▶ _What to do_:
Produce a word-for-word copy of the lines from the one that contains "This screenshot has height=837, width=471." to the final line of the data below, with all pictures dropped.

Provided data section start

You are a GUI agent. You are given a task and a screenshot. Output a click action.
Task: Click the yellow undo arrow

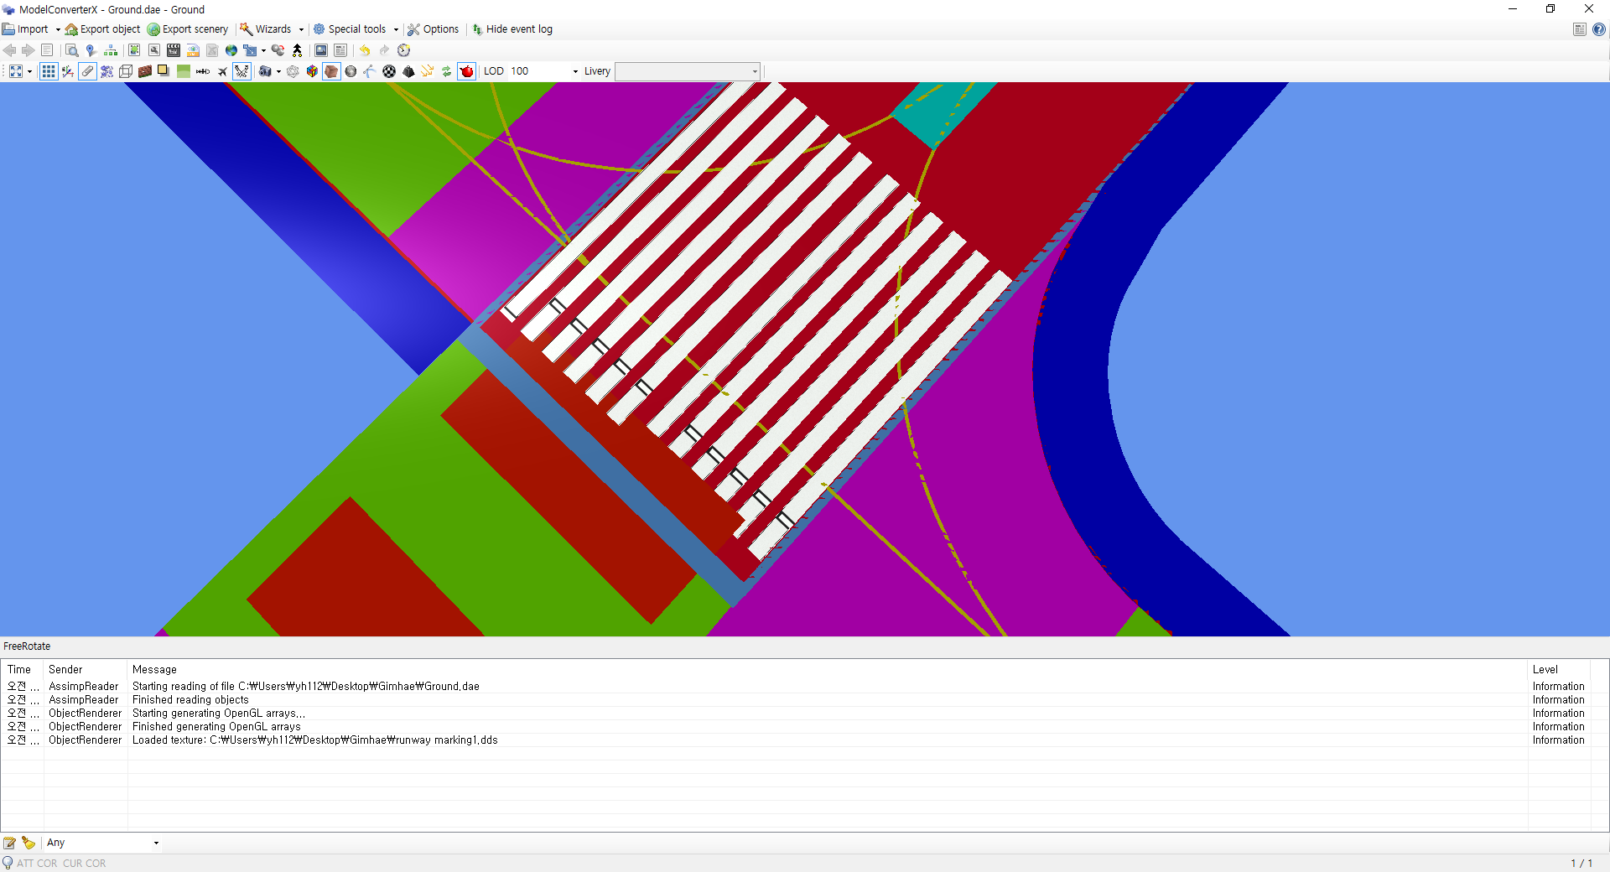(365, 50)
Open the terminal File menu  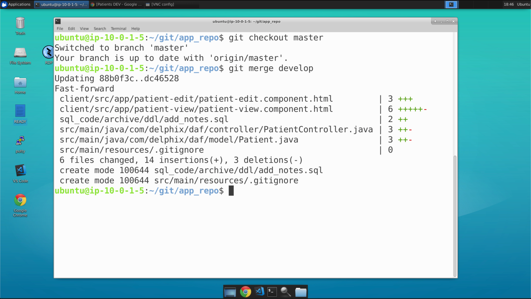tap(60, 29)
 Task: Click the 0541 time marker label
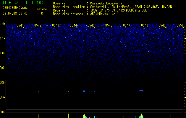tap(20, 25)
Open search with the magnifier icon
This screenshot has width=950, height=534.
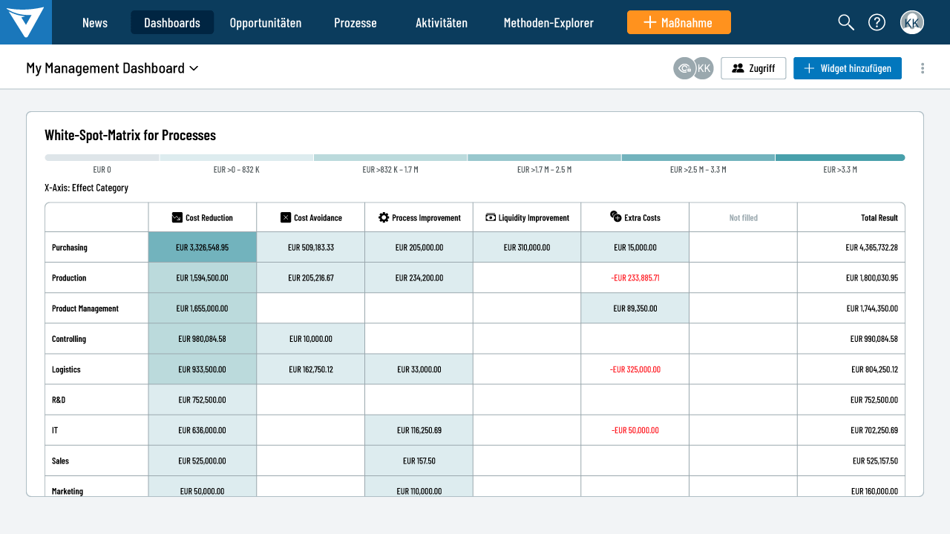(846, 22)
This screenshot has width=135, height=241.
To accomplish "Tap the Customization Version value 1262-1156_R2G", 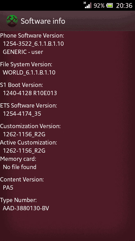I will (x=24, y=134).
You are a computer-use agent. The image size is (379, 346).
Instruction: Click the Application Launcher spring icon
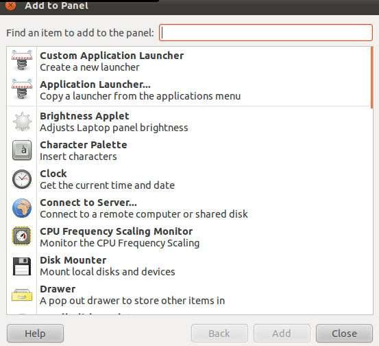[22, 89]
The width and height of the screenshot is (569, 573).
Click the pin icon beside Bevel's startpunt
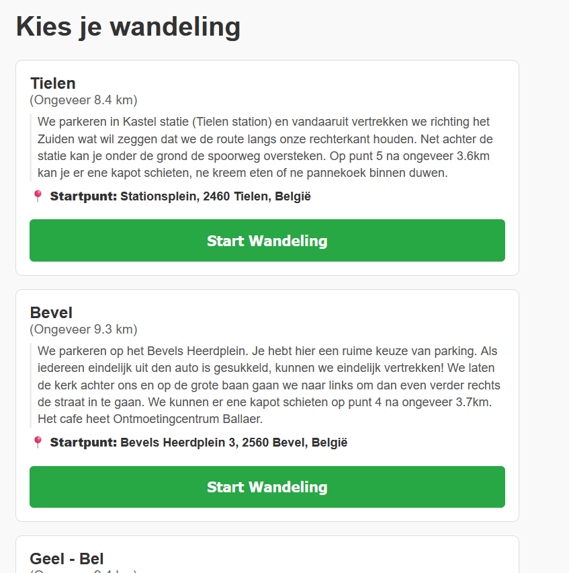pyautogui.click(x=38, y=443)
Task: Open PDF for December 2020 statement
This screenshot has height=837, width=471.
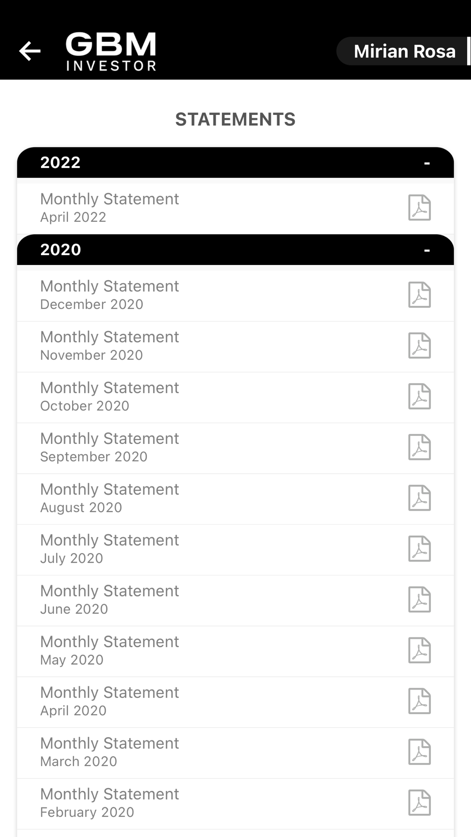Action: (x=419, y=295)
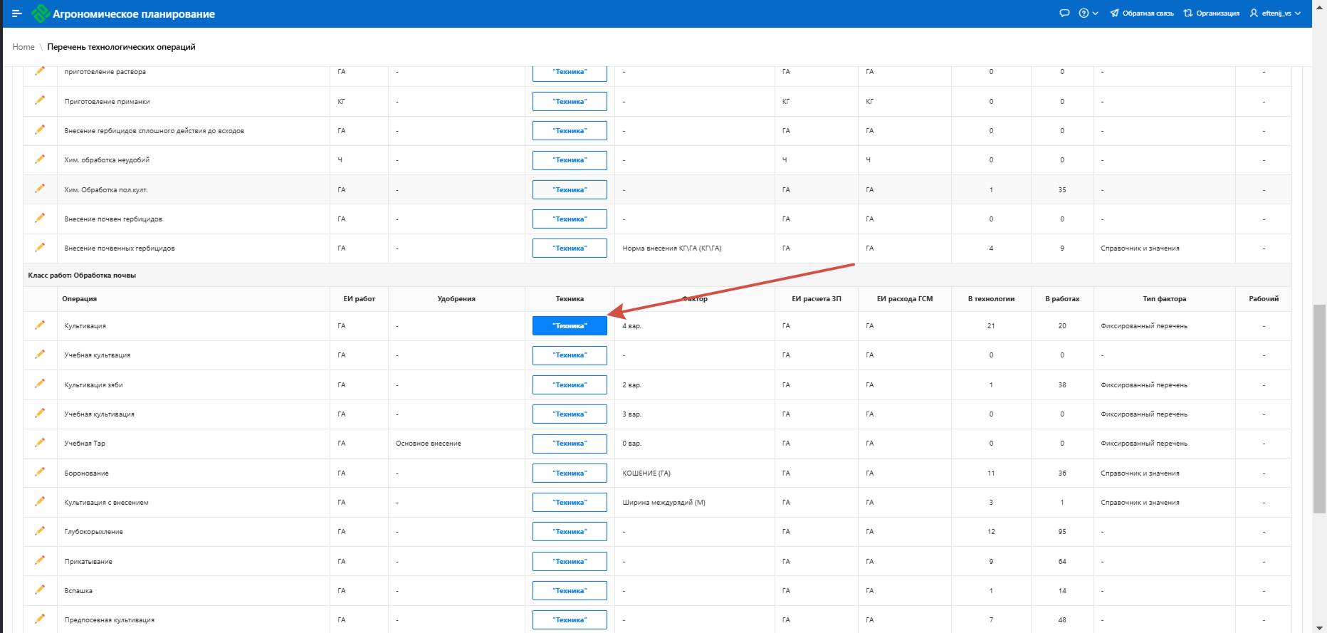Open the eftenij_vs user menu

pyautogui.click(x=1275, y=14)
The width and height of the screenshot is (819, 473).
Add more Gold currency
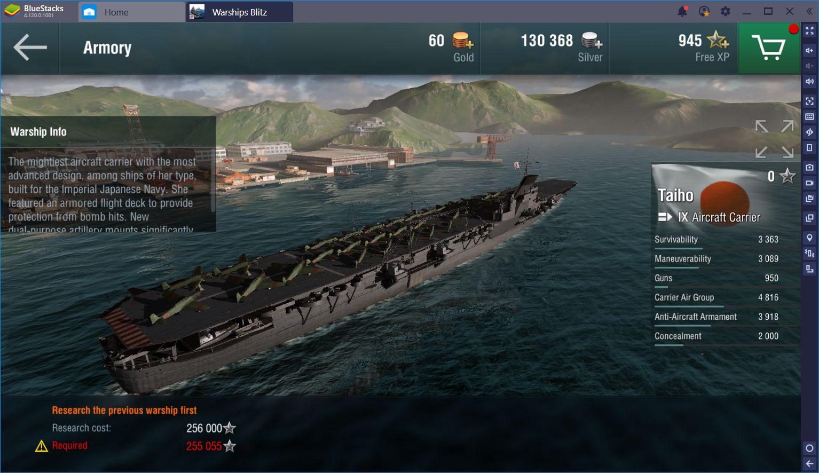click(463, 40)
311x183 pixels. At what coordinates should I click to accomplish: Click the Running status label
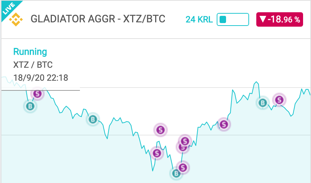coord(30,52)
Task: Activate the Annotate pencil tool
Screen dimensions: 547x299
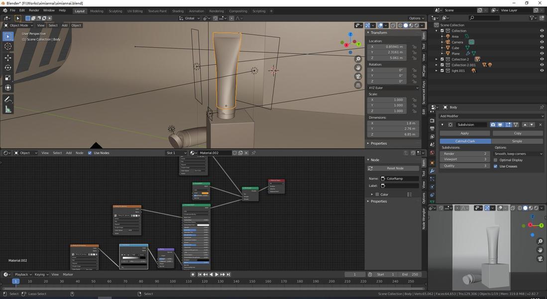Action: coord(8,99)
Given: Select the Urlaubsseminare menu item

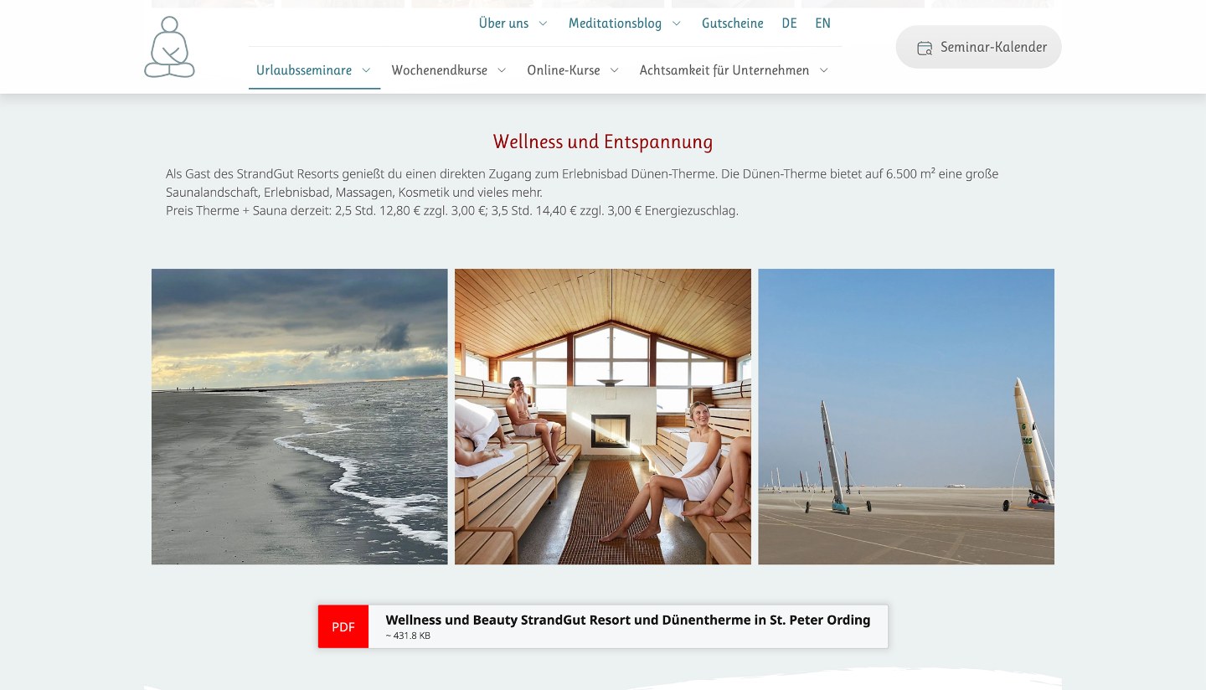Looking at the screenshot, I should [304, 70].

Provided data section end

▶ _Result_:
This screenshot has height=837, width=471.
Action: (x=419, y=295)
Open the eftenij_vs user menu

pyautogui.click(x=1275, y=14)
The width and height of the screenshot is (819, 473).
Add more Gold currency
click(463, 40)
311x183 pixels. At what coordinates should I click to accomplish: Click the Running status label
coord(30,52)
Task: Activate the Annotate pencil tool
Screen dimensions: 547x299
Action: coord(8,99)
Given: Select the Urlaubsseminare menu item

Looking at the screenshot, I should [304, 70].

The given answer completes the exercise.